PROVIDED PASSAGE ::
################
Fees for Technical Services, even if rendered outside India, are Taxable

Ashapura Minichem v. ADIT (ITAT Mumbai)(ITA No. 2508/Mum/08) Fees for Technical Services, even if rendered outside India, are Taxable

 

The assessee, an Indian company, entered into an agreement with a Chinese company for bauxite testing services in its laboratories (outside India) and for preparation of test reports.

 

The assessee filed an application u/s 195(1) in which it argued that as the services were rendered outside India and the recipient did not have a permanent establishment in India, the payments were not chargeable to tax under the India-China DTAA and no tax was required to be withheld at source. The AO took the view that the payments constituted “fees for technical services” u/s 9(1)(vii) and Article 12 of the DTAA and tax was required to be withheld at 10%.
################
INFORMATION PROVIDED ::
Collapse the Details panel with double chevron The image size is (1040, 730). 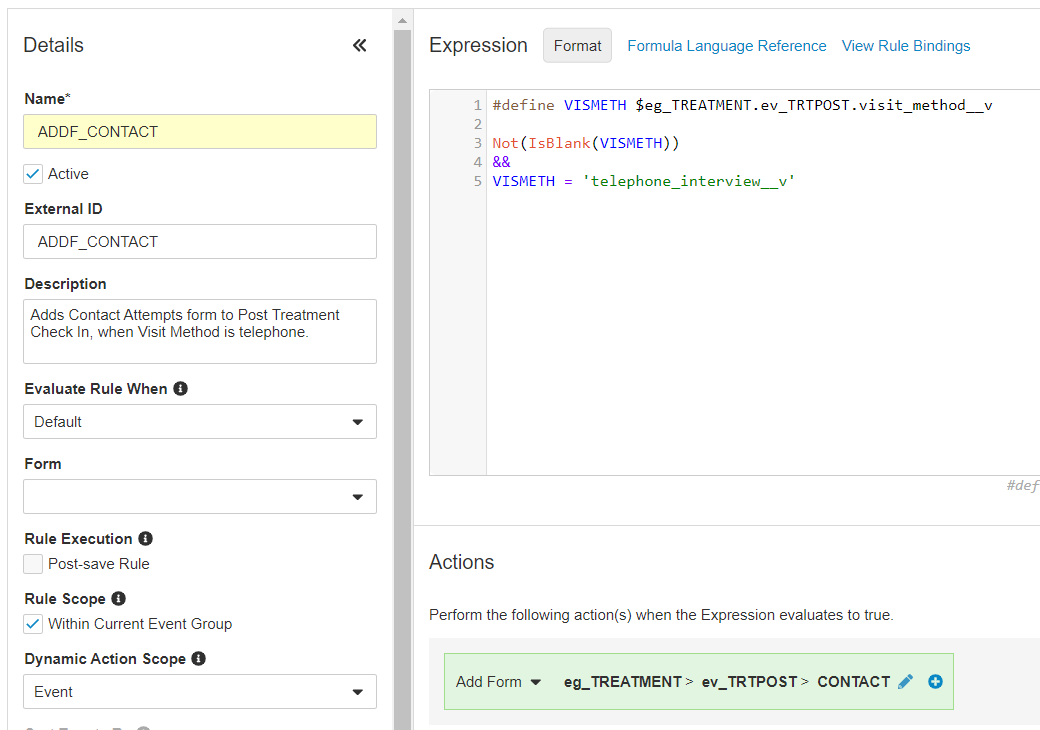pos(360,45)
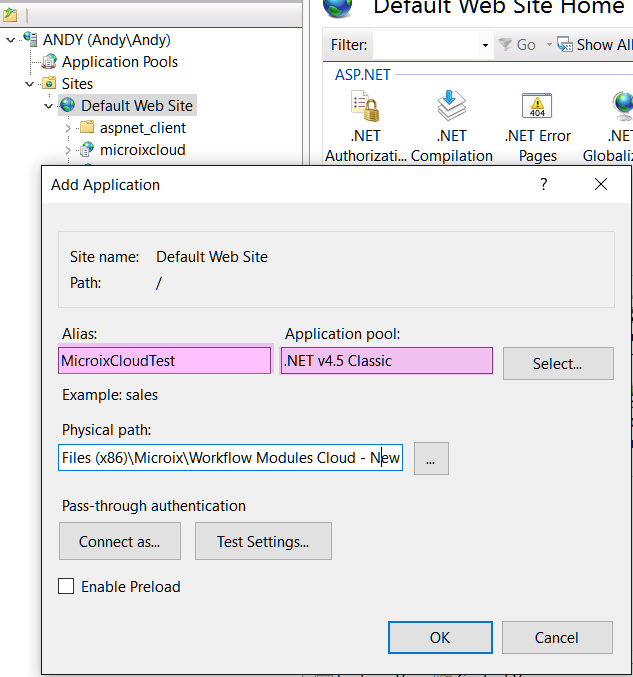Select Application Pools in the tree

click(x=119, y=62)
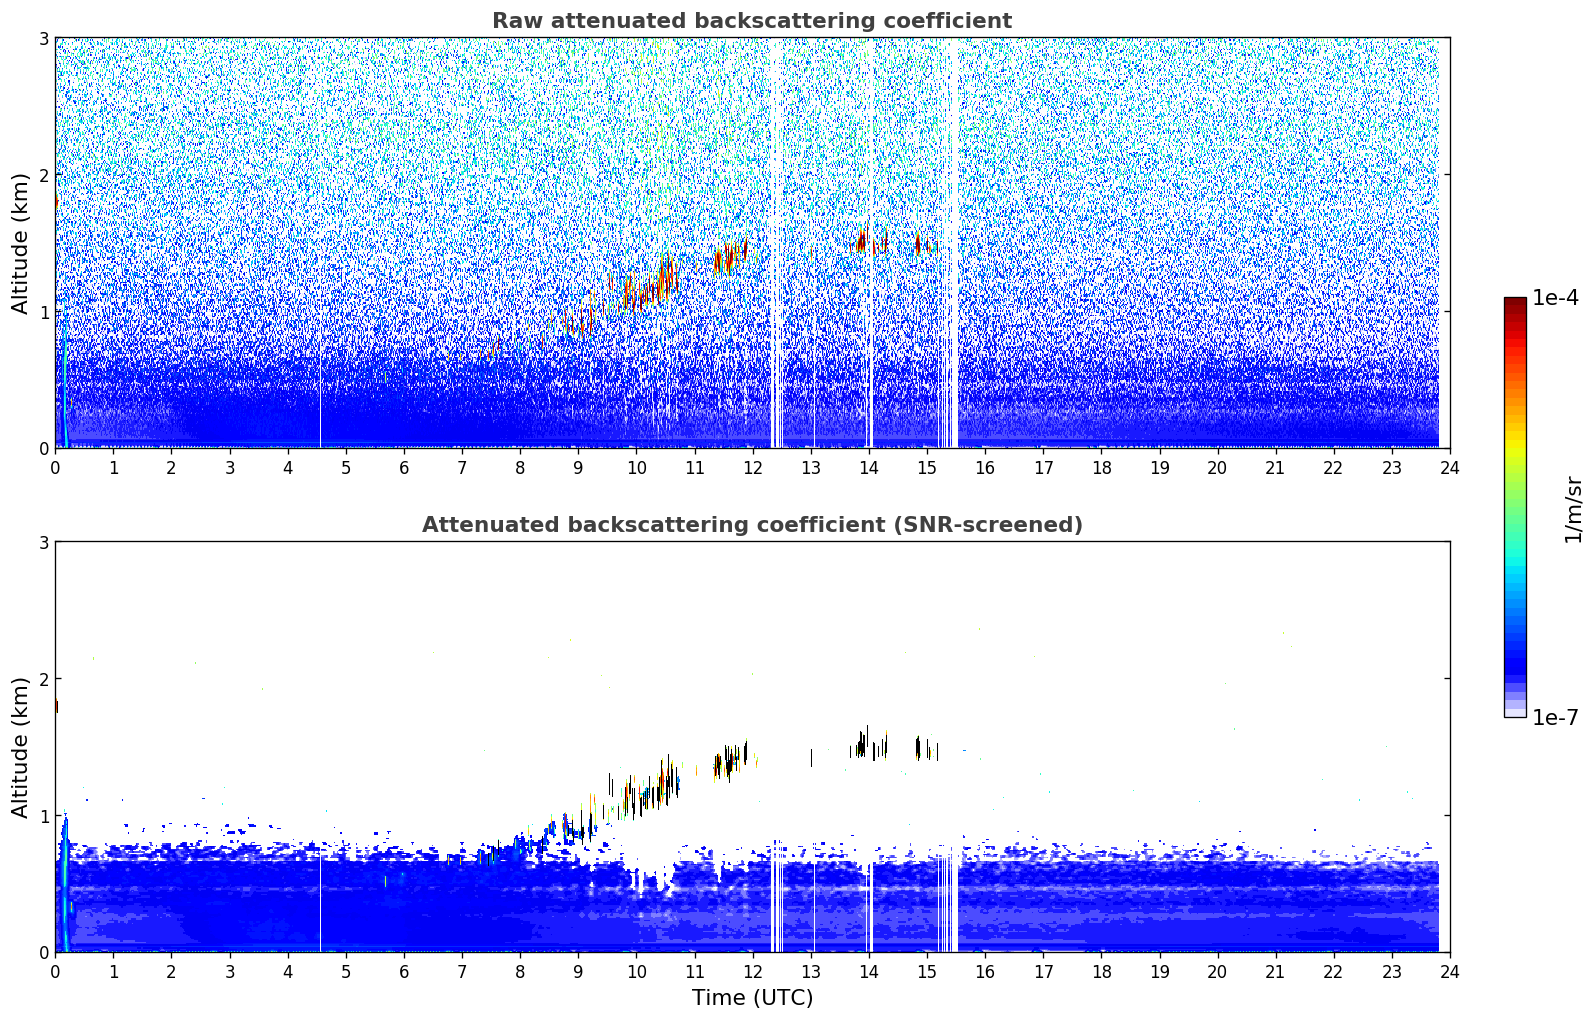The height and width of the screenshot is (1020, 1595).
Task: Click the colorbar's '1e-7' minimum label
Action: pos(1554,717)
################
TASK PROMPT :: In the tax ruling summary, write out the part that begins with "Ashapura Minichem v." and ends with "withheld at 10%.", switching "assessee" to "taxpayer".

COMPLETE RESPONSE ::
Ashapura Minichem v. ADIT (ITAT Mumbai)(ITA No. 2508/Mum/08) Fees for Technical Services, even if rendered outside India, are Taxable

 

The taxpayer, an Indian company, entered into an agreement with a Chinese company for bauxite testing services in its laboratories (outside India) and for preparation of test reports.

 

The taxpayer filed an application u/s 195(1) in which it argued that as the services were rendered outside India and the recipient did not have a permanent establishment in India, the payments were not chargeable to tax under the India-China DTAA and no tax was required to be withheld at source. The AO took the view that the payments constituted “fees for technical services” u/s 9(1)(vii) and Article 12 of the DTAA and tax was required to be withheld at 10%.